Another result for log(n) binary search for leftmost target and rightmost target. This is in C++, but I think it is quite readable.
The idea is that we always end up when left = right + 1. So, to find leftmost target, if we can move right to rightmost number which is less than target, left will be at the leftmost target.
For leftmost target:
int binary_search(vector<int>& nums, int target){
int n = nums.size();
int left = 0, right = n - 1;
// carry right to the greatest number which is less than target.
while(left <= right){
int mid = (left + right) / 2;
if(nums[mid] < target)
left = mid + 1;
else
right = mid - 1;
}
// when we are here, right is at the index of greatest number
// which is less than target and since left is at the next,
// it is at the first target's index
return left;
}
For the rightmost target, the idea is very similar:
int binary_search(vector<int>& nums, int target){
while(left <= right){
int mid = (left + right) / 2;
// carry left to the smallest number which is greater than target.
if(nums[mid] <= target)
left = mid + 1;
else
right = mid - 1;
}
// when we are here, left is at the index of smallest number
// which is greater than target and since right is at the next,
// it is at the first target's index
return right;
}

I came up with the solution using binary search, only thing is to do the binary search on both the sides if the match is found.
public static void main(String[] args) {
int a[] ={1,2,2,5,5,6,8,9,10};
System.out.println(2+" IS AVAILABLE AT = "+findDuplicateOfN(a, 0, a.length-1, 2));
System.out.println(5+" IS AVAILABLE AT = "+findDuplicateOfN(a, 0, a.length-1, 5));
int a1[] ={2,2,2,2,2,2,2,2,2};
System.out.println(2+" IS AVAILABLE AT = "+findDuplicateOfN(a1, 0, a1.length-1, 2));
int a2[] ={1,2,3,4,5,6,7,8,9};
System.out.println(10+" IS AVAILABLE AT = "+findDuplicateOfN(a2, 0, a2.length-1, 10));
}
public static String findDuplicateOfN(int[] a, int l, int h, int x){
if(l>h){
return "";
}
int m = (h-l)/2+l;
if(a[m] == x){
String matchedIndexs = ""+m;
matchedIndexs = matchedIndexs+findDuplicateOfN(a, l, m-1, x);
matchedIndexs = matchedIndexs+findDuplicateOfN(a, m+1, h, x);
return matchedIndexs;
}else if(a[m]>x){
return findDuplicateOfN(a, l, m-1, x);
}else{
return findDuplicateOfN(a, m+1, h, x);
}
}
2 IS AVAILABLE AT = 12
5 IS AVAILABLE AT = 43
2 IS AVAILABLE AT = 410236578
10 IS AVAILABLE AT =
I think this is still providing the results in O(logn) complexity.

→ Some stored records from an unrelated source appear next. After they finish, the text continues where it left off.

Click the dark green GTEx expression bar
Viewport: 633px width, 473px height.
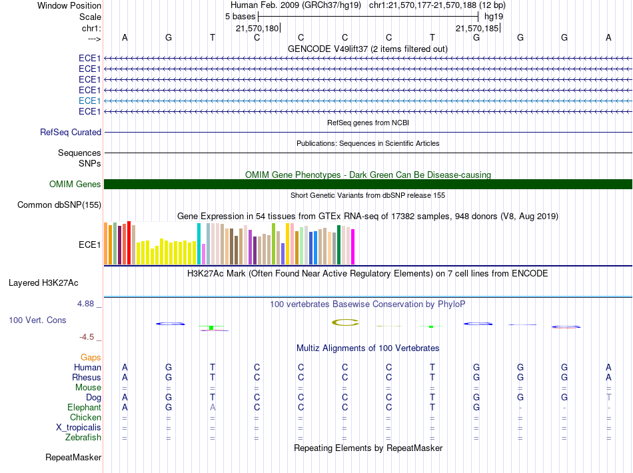tap(339, 244)
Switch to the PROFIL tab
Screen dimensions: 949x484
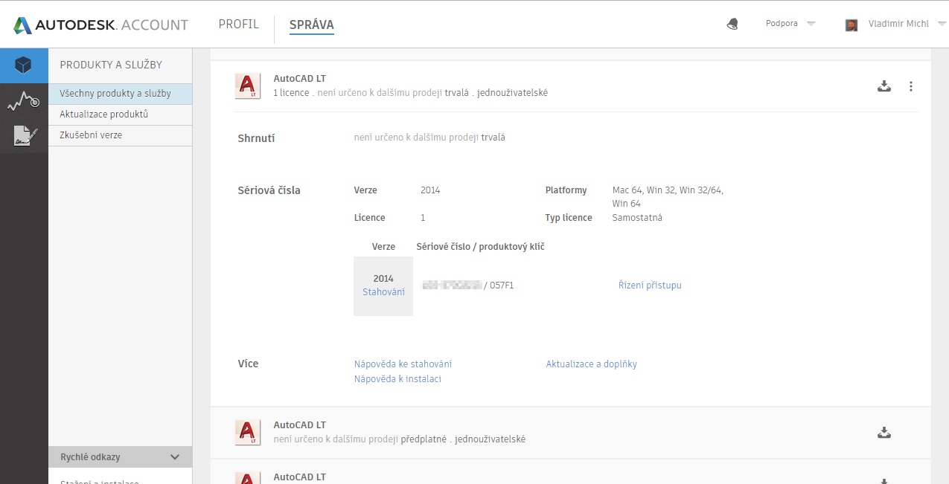(238, 24)

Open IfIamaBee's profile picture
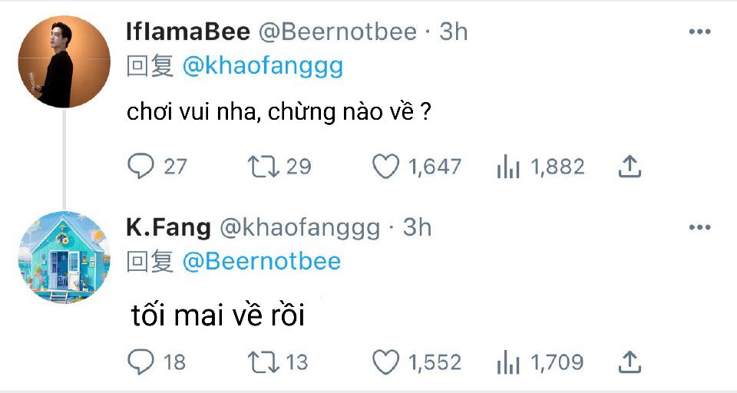[64, 61]
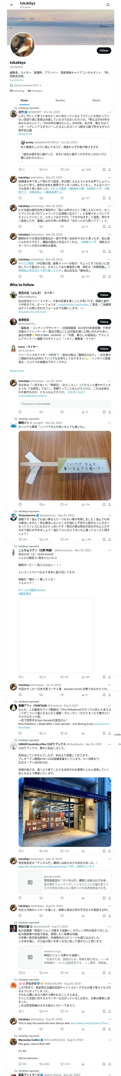Viewport: 121px width, 1076px height.
Task: Switch to the Replies tab
Action: point(60,100)
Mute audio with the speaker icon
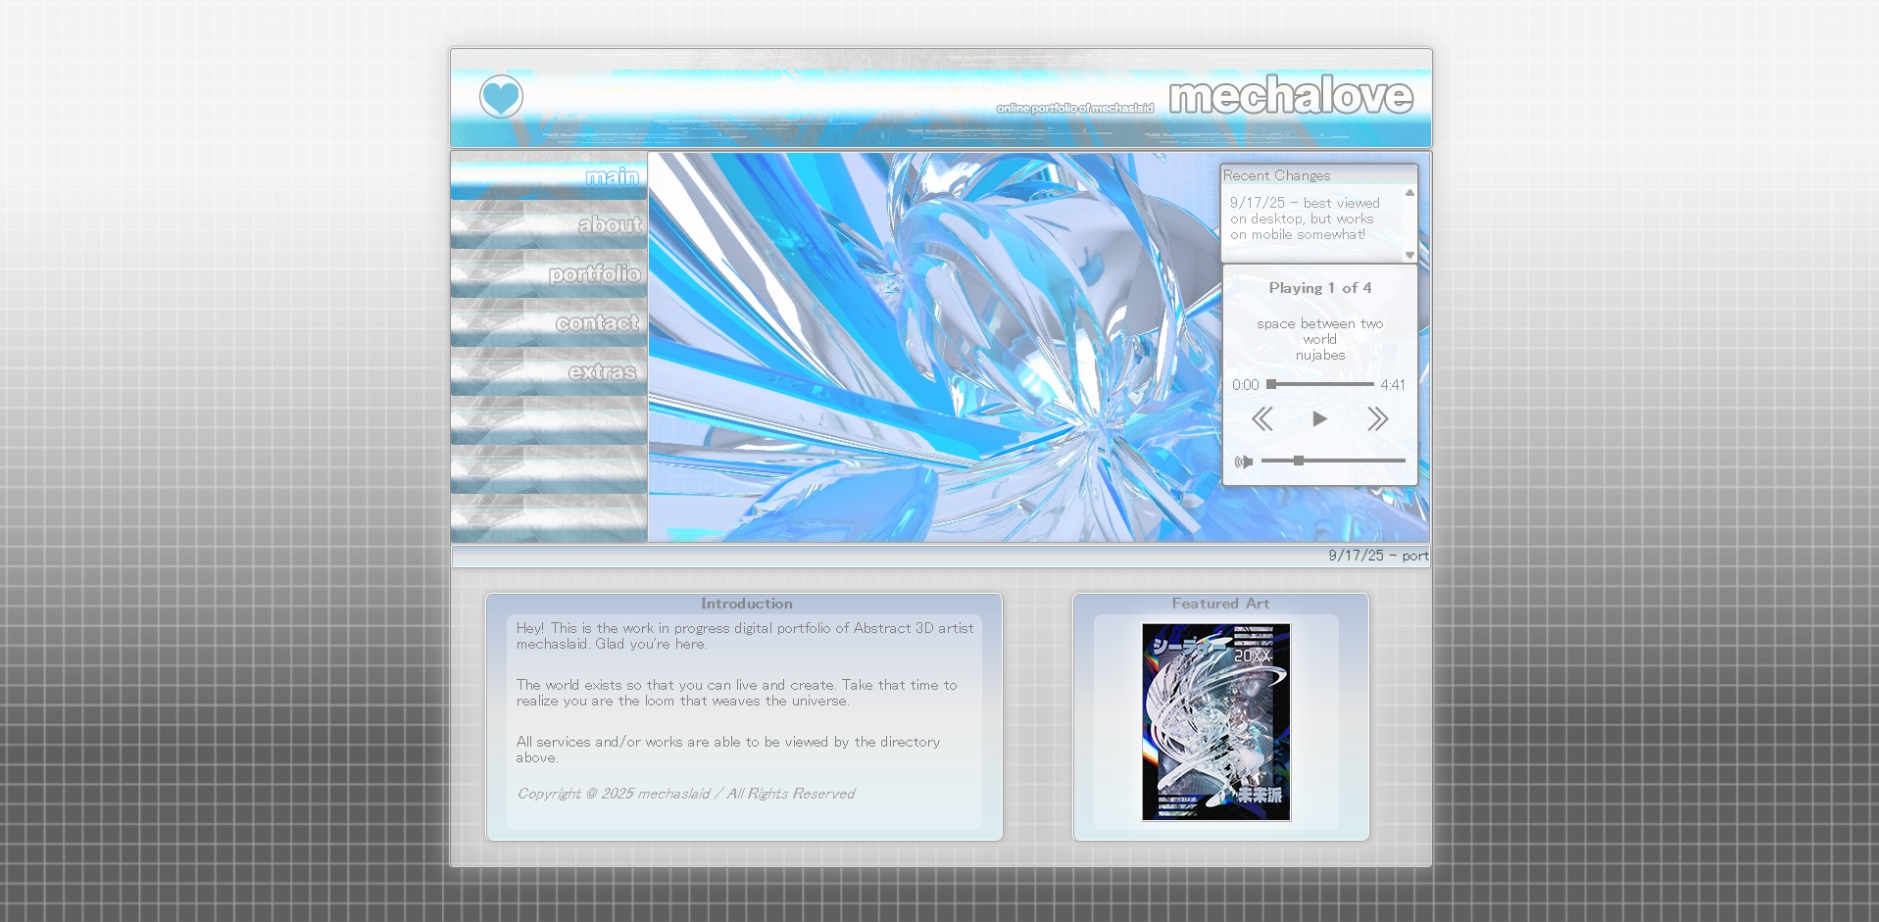1879x922 pixels. [1243, 461]
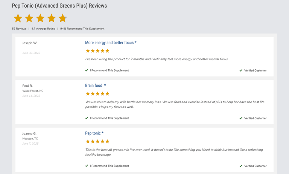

A Hashmap might work, if you're not required to use a binary search.
Create a HashMap where the Key is the value itself, and then value is an array of indices where that value is in the array. Loop through your array, updating each array in the HashMap for each value.
Lookup time for the indices for each value will be ~ O(1), and creating the map itself will be ~ O(n).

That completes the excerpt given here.